**Passage to read:**
[Start of Attachment]
# Any Mahindra owners out there??



## farmsteader6 (Dec 19, 2014)

Ive been planning for some time now on upgrading my john deere 4010. Ive pretty much narrowed it down to 3 tractors. The kubota L3910 , the Mahindra 1533 and the Mahindra 1538. All 3 are in the 34-38 horsepower range. All will have a loader with quick attatch bucket. All will have the R4 tires. Tractor weights and lift capacities are all with in a few hundred pounds of each other. Both dealers are with in about an hour. Both have friendly and helpful staff. Financing is about equal. The mahindra 1533 is about $4000 less than the 3910 and the 1538 is about $2000 less than the 3910. 

My plans for this tractor are to currently maintain 7 acres. That included weekly mowing of 2 acres with a 6' finish mower. Periodic bushhogging an acre or 2. Dragging logs from the woods which is fairly flat. Maintaing a 1200' gravel driveway with a landleveler on the back plus loader work from time to tome filling holes. I plan to get a grapple bucket and a bale spear for the front for moving around small round bales. 7-800 lb range. I know this tractor is a bit over kill for mowing but we have an oppurtunity to acquire an additional 5-10 acres in the near future which will be pasture. More bushhogging. I also would like to pull a small disc to maintain 2-1acre food plots. Nothing major. 

I have friends with kubotas but dont know anyone with the mahindra. Seems like when you weigh it out the mahindra is the most tractor for the money. But is skimping on money, skimping on quality??


----------



## nosqrls (Jun 9, 2012)

From what I noticed in my area Kubota tractors hold their resale value a lot better. kubota new 22,000 7 to 8 yo. 15 to 16,000.


----------



## ninny (Dec 12, 2005)

I have a 4025 with 22/hrs. on it. Wouldn't buy another one. Had to replace fuel lines at 12/hrs., no help from dealer or Mahindra. Posted a negative comment on Mahindra website and it was immediately deleted. Couldn't get in touch with a factory rep either, told to work with dealer. Dealer wanted me to load up tractor and haul 50 miles for a $10, 15 min. repair. Wouldn't even swap bad fuel line, ended up buying new fuel line and replacing it myself. NOPE, don't have anything good to say about Mahindra, their dealers or their service.
Apparently the fuel line problem is common, lots of complaints on TractorbyNet website, most had to fix the problem themselves.


----------



## Michael W. Smith (Jun 2, 2002)

In our small town, there is only the Mahindra dealer - unless you drive to a nearby town.

We purchased one about 10 years ago - and haven't had any trouble with it. (Other than sometimes you have to depress the clutch several different times to get it to start.)
[End of Attachment]
**Exercise:** Write what comes next in the forum thread on choosing between Mahindra and Kubota tractors, starting right after its final sentence.

**Data shown:**
[Start of Attachment]
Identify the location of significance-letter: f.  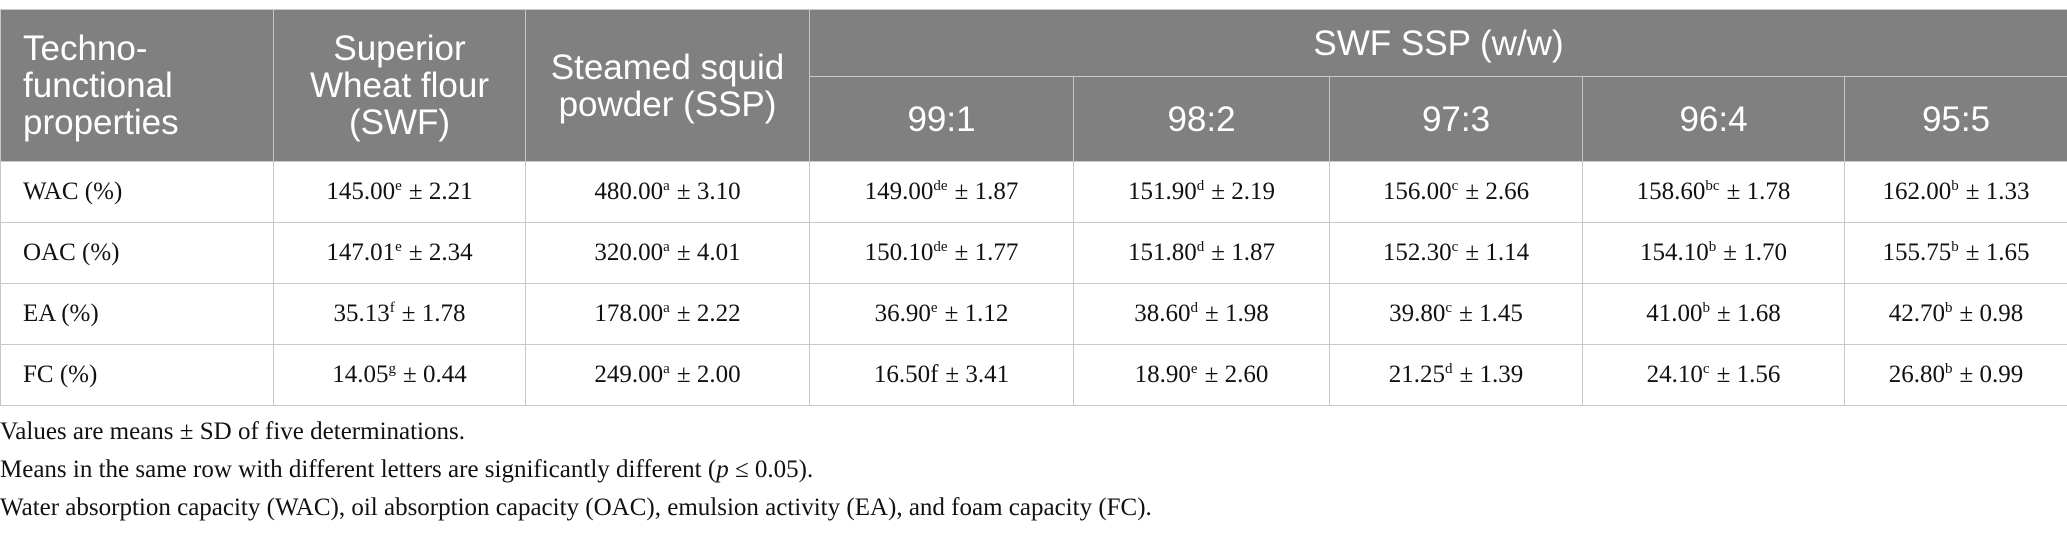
[End of Attachment]
**Answer area:**
It was bought more for a lawn mower (sure beats the crap Cub Cadet that was a constant problem). It sure comes in handy with the bucket.


----------



## 01-7700 (Nov 29, 2016)

Take a look at this [ame]https://www.youtube.com/watch?v=YeeCl6NAaXo[/ame]


----------



## Darren (May 10, 2002)

Go to the website Ninny mentioned, www.tractorbynet.com . They have a Mahindra forum you can check for issues.


----------



## SmokeEater2 (Jan 11, 2010)

In my area Mahindra tractors don't hold their value very well while Kubota does. Might check CL and used dealers in your area to see if it's the same where you.


----------



## Pistachio (Dec 10, 2016)

Just know this. Your pretty red tractor will be a pretty pink one in a couple years... mine sure did.


----------



## Bungiex88 (Jan 2, 2016)

I bought a 1533 last year and love it


----------



## Bungiex88 (Jan 2, 2016)

I have 80 hours on mine. Used it to clear land off. Dig a 150 yard ditch and run a 5ft brush hog on it, dug oUT multiple stumps. The only problem I've had with mine was a bent the bucket level indicator the runs up the side of the loader. The new engines they run in them are very conservitive on fuel. The engine in the 1533 and the 1538 are the same. They just de-rate the 38hp and put in a 1533 and the 1533 is actually 35 to 36 hp. Mine is a shuttle shift. When I bought mine I bought the front loader, backhoe, and 6ft backblade. I would recommend going with a different brand of backblade mine didn't hold up to good. But the tractor did wonders.


----------



## Bungiex88 (Jan 2, 2016)

And as far as resale value goes. That doesn't come into mind when I'm buying equipment because I'm buying it because I need it I'm not buying it to sale it in a couple years. There's a reason why they sale more tractors in the world then anybody else and there catching up in America to.


----------



## jimdad07 (Jan 23, 2017)

We have a 4085709 up 4x4 Mahindra here with about 500 hours on it. We use the heck out of it, runs 12 to 14 hours a day strait quite a bit in the summer baking 5x5 round bales. Great machine.


----------



## GTX63 (Dec 13, 2016)

Resale is a bit of a wash with many folks because they aren't like cars. They hang on to them longer and their purpose is more work over comfort.
My old 2250 Kubota was maybe 11k new with a loader and they still resell for 7-8k after almost 30 years. If I were to buy a tractor new today, and I'm not crazy about the emission crap they hang on them now, I wouldn't be concerned about resale but how well is the thing going to hold up for moving rock and dirt, long days mowing and how easy is it to service myself.
Just a footnote-I was moving railroad ties around the other day using straps attached to the bucket and one swang around and smacked the driver's side engine cover, knocking the metal panel loose. I hopped down and reattached and went back to work. If that had been plastic it would have destroyed it and I would have been poor company to anyone for quite a while.
A neighbor of mine has a Mahindra 1529 and other than a couple electrical issues he has been pretty happy with it. Mows 13 acres.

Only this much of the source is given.